S’inspirant du cinéma direct, Safdie perçoit la vie comme une construction cinématographique. Pour Marty Supreme, l’ambition n’était pas de donner l’impression d’un voyage dans le temps, mais de faire un film contemporain tourné en 1952. 
L’atmosphère du long métrage est renforcée par des musiques électroniques new-age des années 80, soigneusement intégrées dans le script pour créer une ambiance et un rythme unique. 
Joshua Safdie s’est inspiré de réalisateurs emblématiques du Nouvel Hollywood comme Scorsese, Altman et Peckinpah. Il cite également le film McCabe & Mrs. Miller de Robert Altman, avec Warren Beatty, pour l’utilisation de silhouettes et de seconds rôles non professionnels, renforçant ainsi la crédibilité des scènes. Cette quête de réalisme se manifeste également dans sa méthode de travail : absence de marques au sol, forte place accordée à l’improvisation des acteurs, et utilisation fréquente de deux caméras pour capter l’énergie brute des performances. Le film Marty Supreme incarne donc pleinement cette approche radicale. Ce perfectionnisme jusqu’au-boutiste contribue à la réussite du film, qui est devenu le plus rentable de l’histoire d’A24. 

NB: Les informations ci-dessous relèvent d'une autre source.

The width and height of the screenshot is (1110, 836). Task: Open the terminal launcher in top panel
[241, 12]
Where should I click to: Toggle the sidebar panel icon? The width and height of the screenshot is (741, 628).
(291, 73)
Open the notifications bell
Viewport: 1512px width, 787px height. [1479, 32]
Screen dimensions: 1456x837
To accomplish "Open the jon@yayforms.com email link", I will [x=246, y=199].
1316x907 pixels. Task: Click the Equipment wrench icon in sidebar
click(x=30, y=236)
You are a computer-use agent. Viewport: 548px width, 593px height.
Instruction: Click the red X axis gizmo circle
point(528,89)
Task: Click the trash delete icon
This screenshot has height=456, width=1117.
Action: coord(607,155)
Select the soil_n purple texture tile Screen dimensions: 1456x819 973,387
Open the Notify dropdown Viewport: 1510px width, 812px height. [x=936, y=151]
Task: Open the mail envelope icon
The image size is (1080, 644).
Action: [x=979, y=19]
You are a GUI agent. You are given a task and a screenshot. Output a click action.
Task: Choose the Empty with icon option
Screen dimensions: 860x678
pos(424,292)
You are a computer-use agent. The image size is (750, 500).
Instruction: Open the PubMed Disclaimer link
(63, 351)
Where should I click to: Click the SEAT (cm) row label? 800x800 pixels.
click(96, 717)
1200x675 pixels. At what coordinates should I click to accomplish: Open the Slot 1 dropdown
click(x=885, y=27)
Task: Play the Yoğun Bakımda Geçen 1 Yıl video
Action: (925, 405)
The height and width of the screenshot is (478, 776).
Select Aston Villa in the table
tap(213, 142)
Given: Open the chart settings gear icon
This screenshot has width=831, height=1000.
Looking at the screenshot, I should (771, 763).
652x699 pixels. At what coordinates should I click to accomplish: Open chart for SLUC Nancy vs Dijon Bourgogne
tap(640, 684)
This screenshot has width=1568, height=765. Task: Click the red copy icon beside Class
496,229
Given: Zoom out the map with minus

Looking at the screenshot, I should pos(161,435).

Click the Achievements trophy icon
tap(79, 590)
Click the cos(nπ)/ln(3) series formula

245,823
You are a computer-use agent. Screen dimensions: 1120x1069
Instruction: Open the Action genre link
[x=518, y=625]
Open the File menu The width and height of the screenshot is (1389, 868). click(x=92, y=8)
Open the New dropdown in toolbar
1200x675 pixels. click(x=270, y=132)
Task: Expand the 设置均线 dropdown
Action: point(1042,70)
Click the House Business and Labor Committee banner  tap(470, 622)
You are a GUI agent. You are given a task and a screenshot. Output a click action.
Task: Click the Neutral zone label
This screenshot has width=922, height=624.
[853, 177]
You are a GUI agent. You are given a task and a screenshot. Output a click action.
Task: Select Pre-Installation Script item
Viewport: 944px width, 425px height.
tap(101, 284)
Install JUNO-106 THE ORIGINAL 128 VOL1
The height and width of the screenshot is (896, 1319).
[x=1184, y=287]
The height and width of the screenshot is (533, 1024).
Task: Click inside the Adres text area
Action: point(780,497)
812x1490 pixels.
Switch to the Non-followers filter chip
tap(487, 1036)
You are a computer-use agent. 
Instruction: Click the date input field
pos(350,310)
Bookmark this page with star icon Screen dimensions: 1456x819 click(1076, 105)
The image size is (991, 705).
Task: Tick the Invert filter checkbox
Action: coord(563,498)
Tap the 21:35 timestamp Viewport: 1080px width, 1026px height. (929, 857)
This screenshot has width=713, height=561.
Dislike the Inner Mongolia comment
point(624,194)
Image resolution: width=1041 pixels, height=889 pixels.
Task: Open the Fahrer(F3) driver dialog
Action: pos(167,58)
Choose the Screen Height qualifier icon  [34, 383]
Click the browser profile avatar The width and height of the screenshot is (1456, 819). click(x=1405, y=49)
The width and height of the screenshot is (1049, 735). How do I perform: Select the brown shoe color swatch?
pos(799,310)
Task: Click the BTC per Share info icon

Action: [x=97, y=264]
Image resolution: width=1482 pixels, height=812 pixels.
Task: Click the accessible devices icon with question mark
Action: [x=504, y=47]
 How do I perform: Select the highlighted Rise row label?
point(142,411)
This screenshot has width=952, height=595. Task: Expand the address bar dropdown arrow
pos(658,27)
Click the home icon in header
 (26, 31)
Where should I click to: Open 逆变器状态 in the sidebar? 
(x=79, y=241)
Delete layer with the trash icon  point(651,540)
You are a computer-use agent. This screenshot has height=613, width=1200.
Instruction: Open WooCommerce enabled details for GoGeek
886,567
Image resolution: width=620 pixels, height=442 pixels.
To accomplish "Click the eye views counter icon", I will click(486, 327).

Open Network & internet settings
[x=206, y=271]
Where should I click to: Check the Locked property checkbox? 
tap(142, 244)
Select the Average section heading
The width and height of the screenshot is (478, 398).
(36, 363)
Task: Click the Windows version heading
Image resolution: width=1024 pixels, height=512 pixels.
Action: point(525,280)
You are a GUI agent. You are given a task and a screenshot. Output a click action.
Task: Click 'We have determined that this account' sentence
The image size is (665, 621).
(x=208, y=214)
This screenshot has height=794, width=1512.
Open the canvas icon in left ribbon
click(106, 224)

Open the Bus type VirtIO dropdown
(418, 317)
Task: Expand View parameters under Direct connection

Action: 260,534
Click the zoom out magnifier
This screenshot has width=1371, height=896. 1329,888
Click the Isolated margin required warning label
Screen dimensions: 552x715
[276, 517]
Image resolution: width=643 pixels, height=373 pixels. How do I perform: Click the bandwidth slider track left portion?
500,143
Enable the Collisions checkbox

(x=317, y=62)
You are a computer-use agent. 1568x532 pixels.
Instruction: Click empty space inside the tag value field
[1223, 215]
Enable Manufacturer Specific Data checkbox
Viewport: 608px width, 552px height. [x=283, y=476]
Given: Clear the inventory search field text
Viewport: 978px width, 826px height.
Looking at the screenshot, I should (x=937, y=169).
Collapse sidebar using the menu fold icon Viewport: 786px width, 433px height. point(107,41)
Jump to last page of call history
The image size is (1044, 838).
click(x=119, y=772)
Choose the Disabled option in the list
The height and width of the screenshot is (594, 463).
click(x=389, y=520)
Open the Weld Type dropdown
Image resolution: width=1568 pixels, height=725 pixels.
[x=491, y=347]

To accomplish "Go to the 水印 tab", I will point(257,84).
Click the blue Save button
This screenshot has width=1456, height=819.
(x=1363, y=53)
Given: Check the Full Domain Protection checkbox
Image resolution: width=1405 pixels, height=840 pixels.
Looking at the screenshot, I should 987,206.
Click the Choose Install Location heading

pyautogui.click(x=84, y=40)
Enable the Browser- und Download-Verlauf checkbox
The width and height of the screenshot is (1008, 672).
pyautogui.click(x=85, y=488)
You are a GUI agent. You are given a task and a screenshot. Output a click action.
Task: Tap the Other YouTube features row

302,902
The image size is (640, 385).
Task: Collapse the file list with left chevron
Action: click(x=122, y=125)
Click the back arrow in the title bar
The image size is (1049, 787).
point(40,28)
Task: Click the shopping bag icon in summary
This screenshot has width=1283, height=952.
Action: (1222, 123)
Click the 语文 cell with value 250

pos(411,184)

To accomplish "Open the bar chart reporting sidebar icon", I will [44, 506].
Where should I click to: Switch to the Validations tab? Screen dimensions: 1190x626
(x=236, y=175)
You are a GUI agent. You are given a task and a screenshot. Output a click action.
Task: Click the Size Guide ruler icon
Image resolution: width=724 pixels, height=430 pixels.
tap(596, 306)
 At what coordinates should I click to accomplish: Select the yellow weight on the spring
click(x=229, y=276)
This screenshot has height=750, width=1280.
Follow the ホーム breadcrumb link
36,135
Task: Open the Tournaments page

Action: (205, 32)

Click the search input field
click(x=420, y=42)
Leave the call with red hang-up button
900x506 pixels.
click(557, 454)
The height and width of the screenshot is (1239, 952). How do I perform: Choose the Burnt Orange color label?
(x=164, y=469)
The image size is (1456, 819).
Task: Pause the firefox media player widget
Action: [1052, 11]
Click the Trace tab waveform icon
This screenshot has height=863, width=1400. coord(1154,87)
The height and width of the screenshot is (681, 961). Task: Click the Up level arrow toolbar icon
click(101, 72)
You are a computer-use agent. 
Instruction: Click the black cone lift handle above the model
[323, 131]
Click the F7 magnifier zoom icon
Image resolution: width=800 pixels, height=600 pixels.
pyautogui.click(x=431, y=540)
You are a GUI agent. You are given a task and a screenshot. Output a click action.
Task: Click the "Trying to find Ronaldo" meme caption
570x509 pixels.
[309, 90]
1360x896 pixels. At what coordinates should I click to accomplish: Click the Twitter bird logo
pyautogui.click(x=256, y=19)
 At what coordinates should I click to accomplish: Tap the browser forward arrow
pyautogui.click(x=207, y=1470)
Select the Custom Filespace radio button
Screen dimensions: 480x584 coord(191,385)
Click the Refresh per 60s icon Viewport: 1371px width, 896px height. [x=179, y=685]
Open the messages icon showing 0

Benny Safdie, quant à lui, a connu le succès en tant qu’acteur dans des films de réalisateurs renommés, tels que Licorice Pizza de Paul Thomas Anderson et Oppenheimer de Christopher Nolan.  Son premier grand film en tant que réalisateur en solo, Smashing Machine, est sorti quelques mois avant Marty Supreme, produit et distribué lui-aussi par A24.  Malgré leur séparation professionnelle, les deux frères se retrouvent une nouvelle fois ensemble dans les salles obscures.
 

Les frères Safdie, figures singulières du cinéma contemporain, se distinguent par leur souci de réalisme et l’emploi de techniques documentaires. Leurs films, souvent ancrés dans des quartiers défavorisés de New York, loin des clichés habituels, plongent le spectateur dans des univers authentiques et vibrants. C'est notamment le cas de Marty Supreme, où Josh Safdie a cherché à repousser les limites de la représentation réaliste à l’écran. En somme, les frères Safdie offrent un cinéma intense, où le rythme effréné du montage, étroitement lié à la musique, et l’esthétique brute captivent le spectateur, offrant une immersion totale dans des récits urbains poignants. Reste à voir à présent si la séparation professionnelle des deux frères connaitra une issue heureuse, par le couronnement de Joshua Safdie à la prochaine cérémonie des Oscars.